Feast of Trumpets
From the Catholic Encyclopedia
The first day of Tishri (October), the seventh month of the Hebrew year. Two trumpets are mentioned in the Bible, the shophar and hacocerah. The latter was a long, straight, slender, silver clarion, liturgically a priestly instrument. The shophar was made of horn, as we see from its now and then being called qeren, "horn" (cf. Jos., vi, 5); in fact, in the foregoing passage, it is designated a "ram's horn", qeren yobel. The Mishna (Rosh hasshanah, iii, 2) allows the horn of any clean animal save the cow, and suggests the straight horn of the ibex. The Feast of Trumpets is ordained in the words: "The seventh month, on the first day of the month, you shall keep a sabbath, a memorial, with the sound of trumpets" (Lev., xxiii, 24). The Hebrew text has: "a memorial of the blast". The Septuagint adds "of trumpets" (salpiggon), a word which together with keratine (made of horn) always designates in the Septuagint, shophar and never the hacocerah. We find the feast also ordained in Numbers, xxix, 1: The first day also of the seventh month. . .is the day of the sounding of the trumpets.

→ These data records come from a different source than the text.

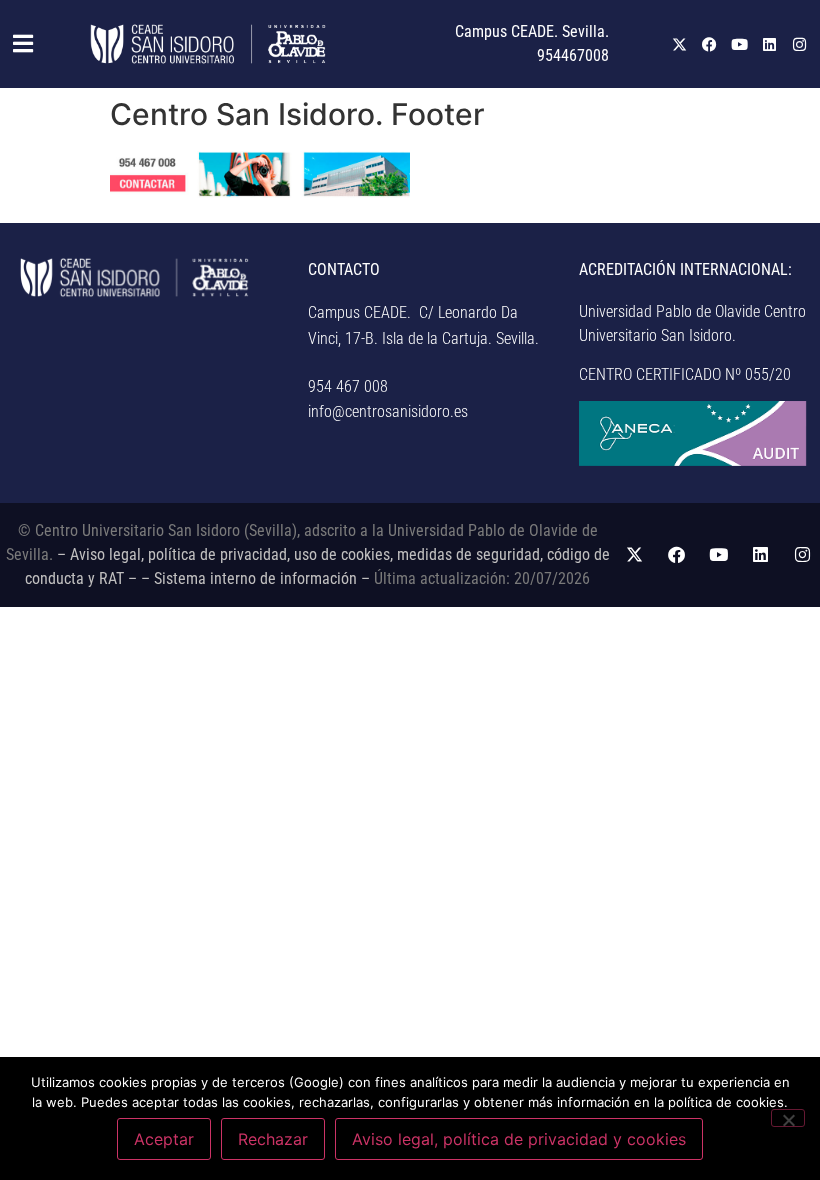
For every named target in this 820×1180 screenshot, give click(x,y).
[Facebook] (710, 44)
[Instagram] (800, 44)
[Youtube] (740, 44)
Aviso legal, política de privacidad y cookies (519, 1139)
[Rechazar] (788, 1118)
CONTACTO (344, 269)
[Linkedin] (770, 44)
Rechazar (273, 1139)
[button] (17, 44)
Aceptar (164, 1139)
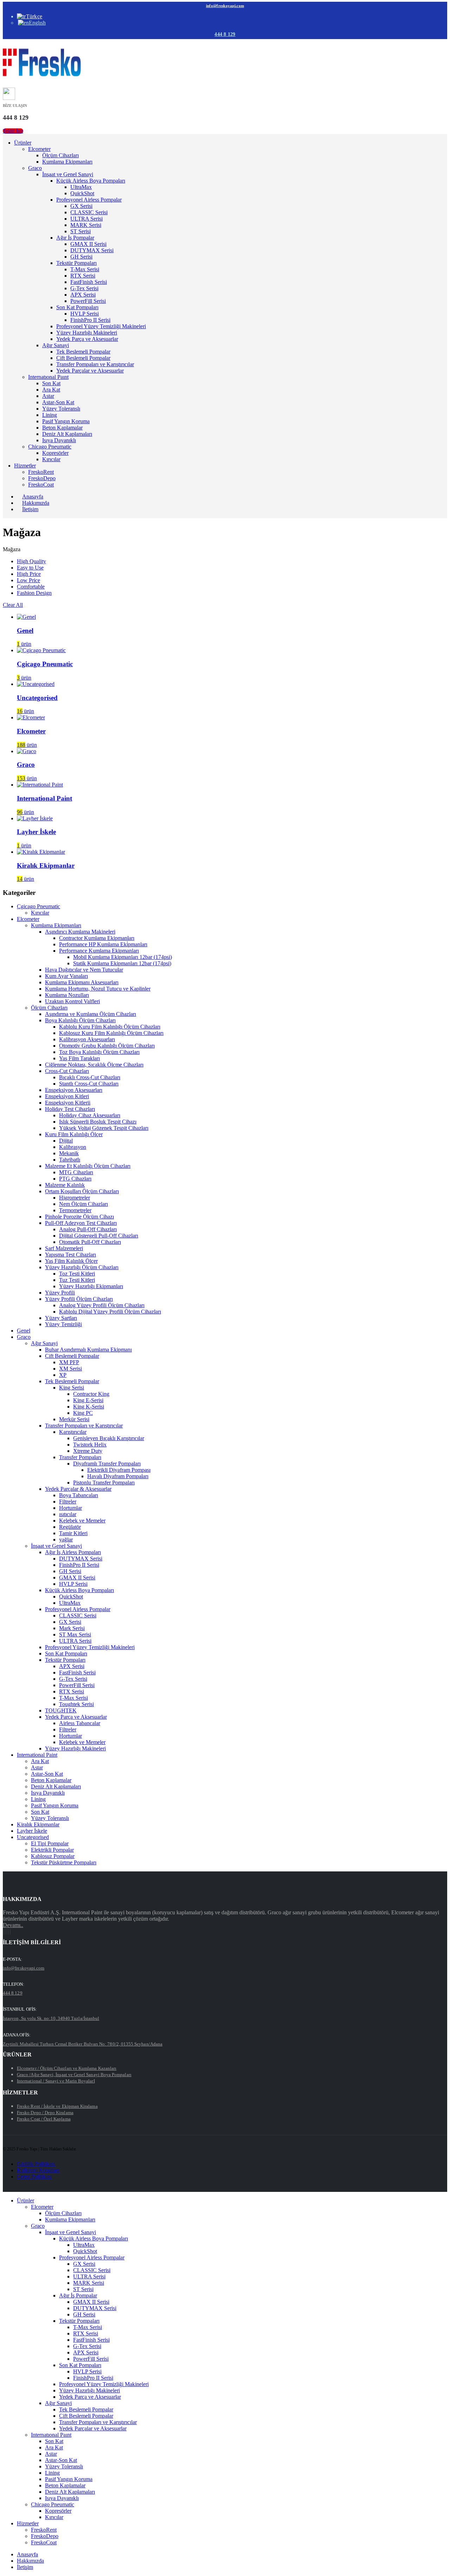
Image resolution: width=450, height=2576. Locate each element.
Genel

This text gives us no more light in the original, where we read only "the day of blast let it be unto you". Here, too, the Septuagint hemera semasias, "day of signaling", affords no light. The feast is called by Philo salpigges, "Trumpets". It would seem, then, that the shophar and not the hacocerah was in Biblical times used on the feast of the new moon of Tishri. In Rabbinical ritual the festival has come to be known as New Year's Day (rosh hasshnah), Day of Memorial (yom hazzikkaron), and Day of Judgment (yom haddin). The shophar gives the signal call to solitude and prayer. In preparation for the great feast, the shophar is sounded morning and evening excepting Sabbaths, throughout the entire preceeding month of Elul. According to the Mosaic Law, the special offerings of the Feast of Trumpets were a bullock, a ram and seven lambs for a burnt offering; a buck goat for sin offering (Num., xxix, 2, 5; Lev., xxii, 24, 25).